3. Addressing the changing risk landscape.  The relaxation of risk tolerances, changes in the delivery of services, greater use of digital technology as an enabler, all provide a platform for organisational change by taking advantage of new methods of working and delivering services.  Organisations need to think about potential opportunities to do things differently and challenge their previous assumptions, business strategies and plans. Change which comes about through societal shifts like a pandemic tend to result in accelerated innovation and change.  At the same time, the underlying risks that existed pre-pandemic are also likely to exist today and subsist into the future.  They may change in prominence or may have a different cadence to them as a consequence of the pandemic. Changes made to ‘business as usual’ also brings with it threats and opportunities.  Whilst re-assessing organisational priorities and risks, previous risks need to be considered and wrapped into the discussion on the risks and opportunities arising from a post-pandemic world.

There is now more societal awareness of ESG issues such as climate change, environmental and social responsibility which will continue to grow in significance in coming years so must be brought into discussions now.Organisational strategy and procurement risk will need to much more mindful of these trends.
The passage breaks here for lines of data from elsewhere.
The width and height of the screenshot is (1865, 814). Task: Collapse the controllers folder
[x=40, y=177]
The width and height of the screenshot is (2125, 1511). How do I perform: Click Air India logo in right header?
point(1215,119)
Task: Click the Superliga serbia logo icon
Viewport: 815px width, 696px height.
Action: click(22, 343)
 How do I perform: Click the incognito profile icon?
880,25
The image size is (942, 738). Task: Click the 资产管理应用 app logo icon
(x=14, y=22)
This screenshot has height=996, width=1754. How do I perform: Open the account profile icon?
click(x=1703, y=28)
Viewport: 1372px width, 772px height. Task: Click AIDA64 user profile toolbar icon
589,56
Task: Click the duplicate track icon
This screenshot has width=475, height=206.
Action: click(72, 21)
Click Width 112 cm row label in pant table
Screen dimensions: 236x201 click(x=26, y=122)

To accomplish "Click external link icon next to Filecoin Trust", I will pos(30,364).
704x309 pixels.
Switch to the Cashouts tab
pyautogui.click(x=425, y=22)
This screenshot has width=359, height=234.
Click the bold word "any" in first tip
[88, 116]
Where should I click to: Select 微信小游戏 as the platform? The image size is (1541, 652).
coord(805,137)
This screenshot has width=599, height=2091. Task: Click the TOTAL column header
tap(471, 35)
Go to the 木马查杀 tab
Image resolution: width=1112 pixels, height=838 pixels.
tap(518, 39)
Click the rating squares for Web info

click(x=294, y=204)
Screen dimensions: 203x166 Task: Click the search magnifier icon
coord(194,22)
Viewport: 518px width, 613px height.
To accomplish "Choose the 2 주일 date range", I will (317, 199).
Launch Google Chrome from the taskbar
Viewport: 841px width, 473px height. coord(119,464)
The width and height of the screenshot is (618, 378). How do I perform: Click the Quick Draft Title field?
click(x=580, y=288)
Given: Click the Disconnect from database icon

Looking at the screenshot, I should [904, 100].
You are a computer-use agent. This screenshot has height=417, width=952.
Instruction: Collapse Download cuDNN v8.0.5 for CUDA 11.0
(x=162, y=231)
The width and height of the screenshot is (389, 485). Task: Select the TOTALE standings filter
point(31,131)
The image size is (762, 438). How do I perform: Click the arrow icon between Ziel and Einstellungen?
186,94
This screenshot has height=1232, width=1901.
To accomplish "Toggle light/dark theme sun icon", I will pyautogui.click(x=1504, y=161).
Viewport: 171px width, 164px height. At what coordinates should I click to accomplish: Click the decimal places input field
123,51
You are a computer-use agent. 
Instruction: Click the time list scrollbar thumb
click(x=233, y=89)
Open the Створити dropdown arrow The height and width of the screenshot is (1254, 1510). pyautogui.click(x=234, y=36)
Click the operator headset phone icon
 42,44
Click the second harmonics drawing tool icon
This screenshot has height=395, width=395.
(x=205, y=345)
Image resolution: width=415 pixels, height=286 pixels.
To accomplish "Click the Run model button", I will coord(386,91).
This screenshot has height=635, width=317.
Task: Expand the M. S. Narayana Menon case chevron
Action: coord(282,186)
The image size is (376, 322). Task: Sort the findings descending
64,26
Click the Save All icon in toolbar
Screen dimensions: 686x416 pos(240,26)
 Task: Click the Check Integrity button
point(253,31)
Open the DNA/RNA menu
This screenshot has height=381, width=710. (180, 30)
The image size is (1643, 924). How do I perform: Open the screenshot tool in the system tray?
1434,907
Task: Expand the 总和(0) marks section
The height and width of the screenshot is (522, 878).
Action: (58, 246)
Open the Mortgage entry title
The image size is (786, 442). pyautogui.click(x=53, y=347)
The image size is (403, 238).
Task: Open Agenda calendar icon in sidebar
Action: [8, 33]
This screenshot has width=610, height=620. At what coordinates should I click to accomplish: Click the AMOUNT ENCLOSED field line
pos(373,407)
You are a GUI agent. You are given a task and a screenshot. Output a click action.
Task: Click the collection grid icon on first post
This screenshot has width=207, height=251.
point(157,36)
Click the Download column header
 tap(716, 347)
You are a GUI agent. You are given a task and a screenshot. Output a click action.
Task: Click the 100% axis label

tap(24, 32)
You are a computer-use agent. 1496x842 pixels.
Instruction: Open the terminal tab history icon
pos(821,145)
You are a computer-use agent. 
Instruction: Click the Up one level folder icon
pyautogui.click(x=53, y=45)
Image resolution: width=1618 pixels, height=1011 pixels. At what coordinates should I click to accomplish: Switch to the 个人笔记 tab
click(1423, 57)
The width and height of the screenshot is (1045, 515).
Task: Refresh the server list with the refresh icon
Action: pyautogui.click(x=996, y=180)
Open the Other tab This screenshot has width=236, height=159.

4. Ensure risks and opportunities are fully integrated into everyday decision-making.  Charities should remind their management teams that a core part of managing an organisation is ensuring risks are being properly understood and acted upon.  Consideration of risk must figure more greatly in discussions relating to strategic and business planning, business cases and projects and in team meetings.  However, risk should not be a laborious, form-filling exercise.  With a more tolerant view of risk, proportionality is key.  It is far better to have clarity and focus on the top five or so risks than 25 risks neatly documented in a risk register. We have observed that many organisations had to adapt quickly at the start of the pandemic and further empower staff to make the necessary changes.  Staff now don’t want to lose that new level of empowerment - organisations would be negligent to ignore this.

In summary, the risk management world and the risks therein have moved on in the last year, but the landscape is not entirely different.  Charities must embrace the changes made over the last year and exploit any opportunities by making potentially radical choices.  The relaxation of risk tolerances needs to apply also to the risk management process itself – focussing on what is really important.